20/05/2016
The Clean Development Mechanism (CDM) is one of the flexible mechanisms of the Kyoto Protocol that can be deployed in the global effort to reduce the concentration of greenhouse gas emissions in the atmosphere. The CDM is designed to stimulate clean development in developing countries with support from industrialised countries. The CDM is based around the idea that projects which reduce greenhouse gas emissions below the level that would have occurred without the project, earn Certified Emissions Reductions (carbon credits) for every tonne of CO2-equivalent reduced. These credits represent commodities that can be traded or sold.
From the start in 2006, the CDM has been subject to a lot of criticism. Examples are that companies first start generating greenhouse gas emissions in order to subsequently implement a project that reduces these emissions again and being rewarded for doing this through the CDM. In addition, the monetary value of a carbon credit determines the appetite of investors to invest in CDM projects; due to over-allocation of emissions-allowances to industrialised countries, the value of the credits collapsed and with it the incentive for companies to invest in CDM-projects. Other points of discussion involved phenomena such as “double-counting” and “additionality”. However, I do not wish to elaborate on these technical terms. I’d rather stress my point that it is clear that the CDM has been exposed to numerous criticism from stakeholders, politicians, climate activists, etc. from all over the world.

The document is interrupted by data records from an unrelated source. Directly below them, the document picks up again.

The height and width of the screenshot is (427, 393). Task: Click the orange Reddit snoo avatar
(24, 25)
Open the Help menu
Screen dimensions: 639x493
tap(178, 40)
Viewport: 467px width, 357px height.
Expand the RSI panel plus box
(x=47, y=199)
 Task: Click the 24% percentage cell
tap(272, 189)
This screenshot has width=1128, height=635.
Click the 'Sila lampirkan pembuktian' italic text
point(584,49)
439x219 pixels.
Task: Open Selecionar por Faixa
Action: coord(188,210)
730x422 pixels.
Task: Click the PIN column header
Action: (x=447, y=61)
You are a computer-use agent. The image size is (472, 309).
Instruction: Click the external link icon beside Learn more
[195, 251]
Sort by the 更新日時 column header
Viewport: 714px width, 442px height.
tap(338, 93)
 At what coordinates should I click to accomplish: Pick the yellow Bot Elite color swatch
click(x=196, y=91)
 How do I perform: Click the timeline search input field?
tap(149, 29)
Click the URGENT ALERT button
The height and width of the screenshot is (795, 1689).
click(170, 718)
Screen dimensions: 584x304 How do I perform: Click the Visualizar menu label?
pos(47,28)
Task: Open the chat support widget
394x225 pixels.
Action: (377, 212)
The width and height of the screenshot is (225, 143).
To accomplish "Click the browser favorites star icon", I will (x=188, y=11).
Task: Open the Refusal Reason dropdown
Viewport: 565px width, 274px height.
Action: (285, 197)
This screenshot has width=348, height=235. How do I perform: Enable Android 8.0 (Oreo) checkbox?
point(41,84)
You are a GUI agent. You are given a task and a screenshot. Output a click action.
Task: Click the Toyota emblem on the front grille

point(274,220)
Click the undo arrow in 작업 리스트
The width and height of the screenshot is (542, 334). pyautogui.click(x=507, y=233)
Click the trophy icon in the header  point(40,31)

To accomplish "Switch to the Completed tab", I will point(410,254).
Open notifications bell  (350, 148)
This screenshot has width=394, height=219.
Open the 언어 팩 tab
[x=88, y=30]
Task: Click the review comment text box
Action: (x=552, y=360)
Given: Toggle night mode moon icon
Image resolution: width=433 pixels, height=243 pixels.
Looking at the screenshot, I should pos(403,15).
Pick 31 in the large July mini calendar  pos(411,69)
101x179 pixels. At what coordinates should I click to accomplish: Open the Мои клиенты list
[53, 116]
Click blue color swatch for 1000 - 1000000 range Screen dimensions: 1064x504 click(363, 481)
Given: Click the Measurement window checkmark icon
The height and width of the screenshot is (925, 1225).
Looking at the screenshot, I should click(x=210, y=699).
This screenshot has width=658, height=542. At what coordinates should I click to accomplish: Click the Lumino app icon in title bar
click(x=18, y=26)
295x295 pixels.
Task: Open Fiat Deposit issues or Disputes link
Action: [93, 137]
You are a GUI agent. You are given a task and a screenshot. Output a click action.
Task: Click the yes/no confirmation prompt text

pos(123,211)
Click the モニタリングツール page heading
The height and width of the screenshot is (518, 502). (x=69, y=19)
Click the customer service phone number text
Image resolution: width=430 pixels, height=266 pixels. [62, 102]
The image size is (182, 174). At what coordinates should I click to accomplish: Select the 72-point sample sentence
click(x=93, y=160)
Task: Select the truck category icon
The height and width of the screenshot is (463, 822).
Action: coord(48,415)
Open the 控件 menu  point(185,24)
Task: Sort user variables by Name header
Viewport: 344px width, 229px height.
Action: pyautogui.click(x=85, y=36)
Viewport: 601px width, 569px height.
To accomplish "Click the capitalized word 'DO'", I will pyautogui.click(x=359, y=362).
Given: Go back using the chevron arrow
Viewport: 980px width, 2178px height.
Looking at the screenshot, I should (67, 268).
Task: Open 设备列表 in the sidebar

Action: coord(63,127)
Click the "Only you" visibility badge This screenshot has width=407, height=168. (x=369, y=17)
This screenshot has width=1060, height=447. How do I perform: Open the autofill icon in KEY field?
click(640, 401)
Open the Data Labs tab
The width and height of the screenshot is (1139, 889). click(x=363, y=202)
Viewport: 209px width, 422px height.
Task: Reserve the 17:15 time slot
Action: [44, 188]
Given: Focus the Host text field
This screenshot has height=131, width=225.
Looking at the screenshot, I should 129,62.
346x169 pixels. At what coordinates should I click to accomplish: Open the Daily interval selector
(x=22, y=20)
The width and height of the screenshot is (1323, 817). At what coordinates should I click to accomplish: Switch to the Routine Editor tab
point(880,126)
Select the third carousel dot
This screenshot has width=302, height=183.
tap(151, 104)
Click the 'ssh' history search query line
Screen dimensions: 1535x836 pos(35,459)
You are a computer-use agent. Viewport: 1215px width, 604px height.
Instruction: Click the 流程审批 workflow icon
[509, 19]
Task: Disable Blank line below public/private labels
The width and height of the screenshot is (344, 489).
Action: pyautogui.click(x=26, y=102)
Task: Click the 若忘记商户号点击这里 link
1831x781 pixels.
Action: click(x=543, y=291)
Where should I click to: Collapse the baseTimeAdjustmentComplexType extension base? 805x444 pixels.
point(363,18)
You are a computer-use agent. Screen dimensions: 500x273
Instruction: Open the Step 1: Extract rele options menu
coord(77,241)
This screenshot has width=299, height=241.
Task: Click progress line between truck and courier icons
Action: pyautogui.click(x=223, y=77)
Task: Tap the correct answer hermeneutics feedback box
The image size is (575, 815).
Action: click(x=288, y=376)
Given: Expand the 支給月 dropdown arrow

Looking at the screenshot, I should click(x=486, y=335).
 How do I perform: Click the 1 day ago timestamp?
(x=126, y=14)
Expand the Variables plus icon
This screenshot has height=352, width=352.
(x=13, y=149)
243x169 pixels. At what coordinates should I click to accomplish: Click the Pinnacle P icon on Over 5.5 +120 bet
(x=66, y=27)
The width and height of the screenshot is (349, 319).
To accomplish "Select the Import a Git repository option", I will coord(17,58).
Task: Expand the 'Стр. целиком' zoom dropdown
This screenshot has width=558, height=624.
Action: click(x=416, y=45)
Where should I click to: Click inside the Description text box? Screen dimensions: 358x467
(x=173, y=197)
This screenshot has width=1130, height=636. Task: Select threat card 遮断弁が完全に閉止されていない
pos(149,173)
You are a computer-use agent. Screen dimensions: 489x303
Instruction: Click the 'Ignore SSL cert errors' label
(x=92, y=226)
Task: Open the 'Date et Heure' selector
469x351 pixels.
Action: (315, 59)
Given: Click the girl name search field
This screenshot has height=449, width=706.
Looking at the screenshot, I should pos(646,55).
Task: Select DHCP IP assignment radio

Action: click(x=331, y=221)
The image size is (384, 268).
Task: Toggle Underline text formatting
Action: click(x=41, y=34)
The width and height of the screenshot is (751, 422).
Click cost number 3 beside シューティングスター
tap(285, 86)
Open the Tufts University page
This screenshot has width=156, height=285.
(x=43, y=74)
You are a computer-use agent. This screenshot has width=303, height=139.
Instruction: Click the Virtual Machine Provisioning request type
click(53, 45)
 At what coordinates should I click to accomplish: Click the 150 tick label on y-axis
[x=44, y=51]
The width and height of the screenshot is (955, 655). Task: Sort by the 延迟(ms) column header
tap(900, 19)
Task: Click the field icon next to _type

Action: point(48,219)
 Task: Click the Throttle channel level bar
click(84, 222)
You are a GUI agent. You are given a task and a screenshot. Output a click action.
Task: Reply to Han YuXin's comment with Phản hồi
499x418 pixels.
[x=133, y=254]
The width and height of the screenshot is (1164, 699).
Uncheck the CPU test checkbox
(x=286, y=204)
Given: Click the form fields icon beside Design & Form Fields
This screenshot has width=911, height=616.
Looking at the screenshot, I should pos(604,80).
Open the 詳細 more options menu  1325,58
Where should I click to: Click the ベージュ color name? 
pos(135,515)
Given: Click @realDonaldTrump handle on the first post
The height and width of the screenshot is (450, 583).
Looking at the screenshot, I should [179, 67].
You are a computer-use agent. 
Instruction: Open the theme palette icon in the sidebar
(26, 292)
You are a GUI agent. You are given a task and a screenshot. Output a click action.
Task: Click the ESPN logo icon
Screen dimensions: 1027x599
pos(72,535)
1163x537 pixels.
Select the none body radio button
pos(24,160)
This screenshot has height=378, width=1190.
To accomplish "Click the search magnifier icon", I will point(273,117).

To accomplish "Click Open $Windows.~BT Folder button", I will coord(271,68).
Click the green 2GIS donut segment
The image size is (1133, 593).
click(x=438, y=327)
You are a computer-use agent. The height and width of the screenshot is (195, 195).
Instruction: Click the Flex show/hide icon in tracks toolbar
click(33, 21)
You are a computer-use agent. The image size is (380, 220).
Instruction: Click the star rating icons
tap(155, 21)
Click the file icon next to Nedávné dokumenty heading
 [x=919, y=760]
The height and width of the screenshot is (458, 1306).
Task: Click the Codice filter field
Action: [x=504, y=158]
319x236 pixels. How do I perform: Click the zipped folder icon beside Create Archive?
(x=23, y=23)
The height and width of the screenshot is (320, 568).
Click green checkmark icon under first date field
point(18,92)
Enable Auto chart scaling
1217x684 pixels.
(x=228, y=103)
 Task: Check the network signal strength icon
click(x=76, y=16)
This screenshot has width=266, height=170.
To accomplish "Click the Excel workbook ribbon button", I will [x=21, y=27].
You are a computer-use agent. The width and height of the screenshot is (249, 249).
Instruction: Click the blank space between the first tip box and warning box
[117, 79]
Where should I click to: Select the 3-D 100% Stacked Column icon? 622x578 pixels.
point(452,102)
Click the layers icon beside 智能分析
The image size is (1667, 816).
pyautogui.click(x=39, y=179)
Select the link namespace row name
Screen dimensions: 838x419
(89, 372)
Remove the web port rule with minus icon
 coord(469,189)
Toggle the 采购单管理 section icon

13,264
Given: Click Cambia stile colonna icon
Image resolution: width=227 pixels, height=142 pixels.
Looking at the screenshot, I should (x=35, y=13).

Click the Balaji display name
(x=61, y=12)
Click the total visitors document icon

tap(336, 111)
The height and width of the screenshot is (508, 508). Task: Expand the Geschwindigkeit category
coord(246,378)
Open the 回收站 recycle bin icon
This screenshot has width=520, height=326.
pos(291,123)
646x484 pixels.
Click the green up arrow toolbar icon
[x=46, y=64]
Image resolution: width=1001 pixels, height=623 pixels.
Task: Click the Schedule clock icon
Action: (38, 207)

What I liked though and wanted to share is that Ms Figueres, Executive Secretary of the United Nations Framework Convention on Climate Change, on the eve of the Bonn Climate Change Conference – May 2016, stated that it is due to the experience gained through the CDM and inherently the carbon markets, that we are in the position to do something to keep the rise of the average global temperature below 2º.
Experience gained with the Kyoto Protocol’s Clean Development Mechanism (CDM) will be critical to the success of the new universal climate change agreement adopted with much excitement in Paris last year, said the United Nations’ top climate change official, Christiana Figueres.